• DOCUMENT EXTRACT:
Devastating volcanic eruptions, caused by excess carbon in the atmosphere, could one day lead to the mass extinction of all marine animals, and possibly all life on Earth – so says a new study.
The dire warning comes amid dramatic seismic events in Guatemala and Hawaii, where hundreds of people have been either killed or displaced from their homes in recent weeks.
Researchers from Florida State University looked at data dating back millions of years to the Early Jurassic Period, when powerful volcanoes spewed huge amounts of carbon dioxide into the Earth’s atmosphere, drawing oxygen from the world’s oceans and killing marine life. The phenomenon was known as the ‘Toarcian Oceanic Anoxic Event.'
“It’s extremely important to study these past events,” said Theodore Them, a postdoctoral researcher at FSU. “It seems that no matter what event we observe in Earth’s history, when we see carbon dioxide concentrations increasing rapidly, the result tends to be very similar: a major or mass extinction event.”
“This is another situation where we can unequivocally link widespread oceanic deoxygenation to a mass extinction,” Them said. “If you’re an oxygen-consuming organism, you don’t want to see major changes in marine oxygen levels. You either adapt or go extinct.”
The study, published this week in the journal Proceedings of the National Academy of Sciences, outlines how a continued rise in carbon dioxide and global temperatures could spark a “cascade of hydrological, biological and chemical events that conspire to sap the oceans of oxygen.”

• EXERCISE SET:
a) Please list the kinds of events that make up the "cascade" described in the volcanic extinction article.
b) Continue the article on volcanic carbon and ocean oxygen loss from its last sentence.
The lines after this article have no connection to it.

• DATA SUPPLIED:
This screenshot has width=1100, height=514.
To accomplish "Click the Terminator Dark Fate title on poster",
* * *
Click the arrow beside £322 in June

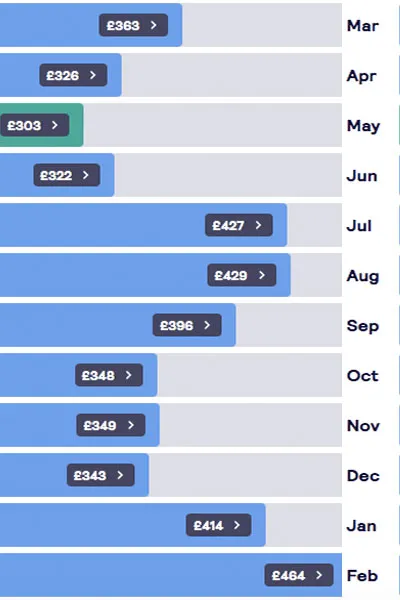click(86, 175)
* * *
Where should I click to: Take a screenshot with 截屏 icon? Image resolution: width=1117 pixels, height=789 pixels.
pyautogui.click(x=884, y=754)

• ANSWERS IN ORDER:
a) Hydrological, biological, and chemical.

b)
The study is of particular concern given the number of volcanic events taking place across the Earth just now. But according to Smithsonian’s Natural History Global Volcanism Program, any thought that volcanic activity has increased is a load of old rubbish.
More than 1,500 volcanoes on the planet have erupted at some point in the last 11,500 years. Today, some 15 volcanoes are spewing their volcanic ash and carbon-based materials into the blue sky above – a number very much consistent with any time in modern history.
READ MORE: Siberian volcanoes triggered Earth’s most devastating extinction event – study
For some context, consider this mini history lesson: there have been five mass extinction events on Earth, the greatest being the Permian mass extinction, otherwise known as the The Great Dying, which took place 248 million years ago.
And if you want to impress some strangers with your staggering depth of knowledge at the next dinner party you attend, try this fact on for size: some 95 percent of the world’s species died out in the Permian extinction. All life on Earth is descended from the surviving species.